DOCUMENT
BEGIN

Chaney’s son, Wayne Jones, told the Buffalo News that his mother loved the strawberry shortcake sold at Tops Friendly Market.

“They sell those little cake cups, you cut the strawberries up, sprinkle sugar over them and leave in the refrigerator overnight,” Jones recalled. “The juice from the strawberries is poured in the cup, and you put whipped cream on top.”

Chaney was with her older sister, JoAnne Daniels at Tops Friendly Market on Saturday to buy some of those same miniature strawberry shortcakes.

“She fell and I thought she had got up and was behind me, but she wasn’t behind me,” Daniels said of the last time she saw Chaney alive.

Roberta Drury

Roberta Drury, a 32-year-old from Syracuse, “was in Buffalo spending time with family and to help her brother recover from a bone marrow transplant. She leaves behind 3 siblings and her parents.”

Andre Mackniel

Fifty-three-year-old Andre Mackniel was “a beloved father, brother, uncle and friend” who “was at Tops supermarket to buy a birthday cake for his son who just turned 3,” his brother said.

Katherine ‘Kat’ Massey

Katherine “Kat” Massey “was a beautiful soul,” her sister, Barbara Massey, said.

The 72-year-old was remembered by a former elected official as a local civil rights advocate who played an outsized role in Buffalo’s Black community.

Less than a year ago, Massey wrote a letter to the editor that was published by the Buffalo News demanding “extensive federal action/legislation” in response to what she called “escalating gun violence in Buffalo and many major U.S. cities.”

Margus D. Morrison, 52

From Twitter: “Margus D. Morrison, 52, was a father-of-three and was described by family and friends as a ‘nice person that never bothered anyone.’”

Heyward Patterson

“Heyward Patterson, a deacon at his church, would frequently give people rides to and from the Tops supermarket and help them carry their groceries,” the Twitter thread added.

Aaron Salter Jr.

One of the 10 people killed in the shooting at Tops Friendly Market was a former Buffalo police officer named Aaron Salter Jr. He was working as a security guard at Tops Friendly Market on Jefferson Avenue when he tried to stop Gendron, who was draped in body armor.

https://twitter.com/ShieldHero85/status/1525672052795052032?s=20&t=rGL1d4haJED4Mu2quO8ixA

 

Salter, a father of three, was remembered by his son as a “hero” who prevented further carnage as he engaged Gendron with gunfire.

“I’m pretty sure he saved some lives today,” Aaron Salter III told the Daily Beast. “He’s a hero.”

Buffalo Police Chief Joseph Gramaglia similarly described Salter as “a hero in our eyes,” the Buffalo News reported.

A witness told the New York Times he knew Salter.

“It’s hard to grasp,” Clarence Jones said of Salter’s death. “It’s hard. It’s hard.”

Salter’s former law enforcement status was somewhat paradoxical as police officers responding to a mass murder taking place in real-time somehow managed to not kill Gendron, who was reportedly talked out of dying by suicide as he held a gun to his neck.

END

EXERCISE AIM
Extend the piece on the Buffalo shooting victims, picking up right after its final sentence. The rows that come next have no connection to the piece on the Buffalo shooting victims.

PROVIDED MATERIAL
BEGIN

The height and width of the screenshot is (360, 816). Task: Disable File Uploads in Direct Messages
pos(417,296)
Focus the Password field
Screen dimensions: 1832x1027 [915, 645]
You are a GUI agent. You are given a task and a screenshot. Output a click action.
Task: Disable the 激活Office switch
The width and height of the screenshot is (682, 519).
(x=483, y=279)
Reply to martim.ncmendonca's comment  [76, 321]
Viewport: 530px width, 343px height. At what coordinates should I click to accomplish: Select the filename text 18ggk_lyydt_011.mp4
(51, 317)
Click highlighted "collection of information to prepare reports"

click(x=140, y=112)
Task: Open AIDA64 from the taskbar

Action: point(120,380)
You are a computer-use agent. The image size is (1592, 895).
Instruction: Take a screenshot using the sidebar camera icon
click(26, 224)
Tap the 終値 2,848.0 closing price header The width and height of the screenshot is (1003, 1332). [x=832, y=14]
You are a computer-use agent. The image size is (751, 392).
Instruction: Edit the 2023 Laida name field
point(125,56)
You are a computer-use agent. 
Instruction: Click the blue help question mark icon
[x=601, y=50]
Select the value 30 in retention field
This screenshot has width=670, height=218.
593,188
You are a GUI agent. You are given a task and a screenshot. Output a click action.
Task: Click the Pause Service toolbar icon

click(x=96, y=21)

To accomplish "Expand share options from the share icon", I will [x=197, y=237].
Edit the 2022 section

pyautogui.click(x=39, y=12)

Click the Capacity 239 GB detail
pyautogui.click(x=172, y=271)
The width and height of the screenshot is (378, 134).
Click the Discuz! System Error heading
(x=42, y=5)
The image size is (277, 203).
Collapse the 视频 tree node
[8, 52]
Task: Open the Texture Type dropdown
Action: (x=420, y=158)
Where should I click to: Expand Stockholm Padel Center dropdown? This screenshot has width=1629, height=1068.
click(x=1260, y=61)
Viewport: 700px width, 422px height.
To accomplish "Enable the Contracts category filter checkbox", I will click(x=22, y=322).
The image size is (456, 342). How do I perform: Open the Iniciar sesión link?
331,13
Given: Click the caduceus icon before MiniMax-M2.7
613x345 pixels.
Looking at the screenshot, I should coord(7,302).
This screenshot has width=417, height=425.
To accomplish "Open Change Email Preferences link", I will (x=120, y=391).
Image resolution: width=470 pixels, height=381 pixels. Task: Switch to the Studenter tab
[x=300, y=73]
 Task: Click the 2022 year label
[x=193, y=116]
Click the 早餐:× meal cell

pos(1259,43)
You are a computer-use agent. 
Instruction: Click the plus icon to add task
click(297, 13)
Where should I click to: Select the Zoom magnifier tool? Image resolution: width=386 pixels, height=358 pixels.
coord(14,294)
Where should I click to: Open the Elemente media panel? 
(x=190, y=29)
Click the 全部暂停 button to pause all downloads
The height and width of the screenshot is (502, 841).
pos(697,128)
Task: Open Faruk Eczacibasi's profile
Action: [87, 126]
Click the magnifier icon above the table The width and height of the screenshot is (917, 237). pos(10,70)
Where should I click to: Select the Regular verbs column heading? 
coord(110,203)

END

RESPONSE
It was not immediately clear if Buffalo police even fired a single shot at a man suspected of a crime that is exponentially more severe than the types of nonviolent police encounters that routinely end with Black civilians being killed.

Geraldine Talley, 62

From Twitter: “Geraldine Chapman Talley, 62, was described by her niece, Kesha Chapman, as a gentle soul. ‘She loved everybody. She was always smiling. She didn’t like confrontation. She wanted everything to be easy and full of love.’ Geraldine leaves behind her two adult children.”

Ruth Whitfield

The 86-year-old mother of Buffalo’s former fire commissioner was also killed in Saturday’s shooting. Ruth Whitfield was shopping when the heavily armed and armored Gendron entered Tops Friendly Market and killed her along with nine other people.

“I never dreamed I’d ever be having a phone call like this,” retired Buffalo Fire Commissioner Garnell W. Whitfield told the Buffalo News about learning his mother had been killed in the mass shooting. “My mom was the consummate mom. My mother was a mother to the motherless. She was a blessing to all of us. She loved God and taught us to do the same thing.”

Pearly Young

An elderly grandmother who was slain during the supermarket shooting is being remembered fondly as a pillar of the community.

Pearly Young, 77, was killed today in #Buffalo shopping for groceries,” journalist Madison Carter eulogized on Twitter following the shooting. “For 25 years she ran a pantry where every Saturday she fed people in Central Park. Every. Saturday. She loved singing, dancing, & being with family. She was mother, grandma, & missionary. Gone too soon.”

Young was also mourned on Facebook.

YOU DID NOT DESERVE THIS!!!” Jimmie Smith posted as a status update late Saturday night. “You were so sweet and beautiful on the inside and out! YOU REALLY DID LOVE THE LORD!!!!”

“We lost a voice yesterday,” former Erie County Legislator Betty Jean Grant, who called Massey her best friend for more than two decades, told the Buffalo News on Sunday. “We lost a powerful, powerful voice.”

 

This is a developing story that will be updated as additional information becomes available.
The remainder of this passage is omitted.